Google has asked the FCC for permission to conduct tests of millimeter wave-length wireless communication for 180 days.
As shown below, short wavelength, high frequency (E-band) signals travel relatively short distances and can not pass through walls or other obstructions, but they enable gigabit and faster data transmission rates:
|E-band wireless in context: The current market is dominated by a few companies selling equipment for cell phone backhaul and other point-to-point applications, but what if the smart guys at Google could figure a way to use it for neighborhood links? (Image: E-band communications.)|
How much of Armstrong's $70 billion estimate would Google (or anyone else) save if they could run fiber to the block or neighborhood and reach individual homes using this radio technology?
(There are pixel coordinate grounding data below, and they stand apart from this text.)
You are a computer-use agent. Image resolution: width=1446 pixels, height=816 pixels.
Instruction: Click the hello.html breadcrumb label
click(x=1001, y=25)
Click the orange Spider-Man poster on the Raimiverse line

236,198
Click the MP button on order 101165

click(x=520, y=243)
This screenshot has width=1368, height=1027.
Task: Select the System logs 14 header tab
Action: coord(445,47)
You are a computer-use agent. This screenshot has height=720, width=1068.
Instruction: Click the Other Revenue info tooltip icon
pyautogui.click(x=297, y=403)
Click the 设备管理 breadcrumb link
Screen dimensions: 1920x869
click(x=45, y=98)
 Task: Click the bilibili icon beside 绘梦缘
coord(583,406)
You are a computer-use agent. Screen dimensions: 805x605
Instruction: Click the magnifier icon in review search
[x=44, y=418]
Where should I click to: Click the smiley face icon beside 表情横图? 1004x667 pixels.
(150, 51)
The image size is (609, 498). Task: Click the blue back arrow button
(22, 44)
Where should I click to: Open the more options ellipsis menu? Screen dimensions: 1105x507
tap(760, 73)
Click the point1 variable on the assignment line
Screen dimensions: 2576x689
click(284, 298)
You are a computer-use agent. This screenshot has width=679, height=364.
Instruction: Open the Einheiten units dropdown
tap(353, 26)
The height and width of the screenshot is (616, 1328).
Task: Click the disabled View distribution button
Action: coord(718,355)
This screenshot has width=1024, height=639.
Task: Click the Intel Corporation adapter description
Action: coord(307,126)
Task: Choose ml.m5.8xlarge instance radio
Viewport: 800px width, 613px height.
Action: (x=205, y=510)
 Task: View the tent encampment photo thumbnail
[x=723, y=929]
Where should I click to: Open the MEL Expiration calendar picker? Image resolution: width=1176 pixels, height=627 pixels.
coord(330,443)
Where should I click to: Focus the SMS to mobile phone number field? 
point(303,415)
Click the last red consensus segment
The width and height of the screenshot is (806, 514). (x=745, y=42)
Google Fiber started in Kansas City and today it is available in two other cities (and some surrounding areas). They are currently evaluating 34 additional cities and those cities would look a lot more attractive if they were able to use wireless links to reach homes from neighborhood poles. Google fiber could also provide backhaul for mobile communication.
If this dream materialized, Google would provide stiff competition to the incumbent phone and cable companies and drive connectivity prices down, but would that be the best solution for the public?
In the US, most of us have only one or perhaps two competing Internet service providers. Google would be a second or third, but we would still have an oligopoly and, while Google may not "do evil" today, who knows about the future?
Google, Comcast or any other ISP must deal with local government for things like access to tunnels, phone poles and utility boxes. Might we not be better off in the long run if local government owned the infrastructure regardless of the technology? This solution has worked well in Stockholm, Sweden, where the municpality owns the infrastructure and sells wholesale access to ISPs who service customers.
What will Google do if this technology works out? They could become nationwide wholesale or retail ISPs or even take the Android approach -- make the technology available to municipal governments and others and watch their advertising business grow as it is deployed.
All of this is highly speculative, but if the technology and business model work out, we may be able to get low-cost gigabit connectivity without moving to Kansas City.
The FCC has granted Google an experimental license for terrestrial and airborne high-frequency wireless tests. The grant is effective March 17, 2016, through April 1, 2018, and covers 71-76 GHz and 81-86 GHz frequencies.
The airborne experimentation may be for Google's Project Loon and the terrestrial experimentation may be for high-speed short-range wireless link in densely populated neighborhoods (like the street where I live :-).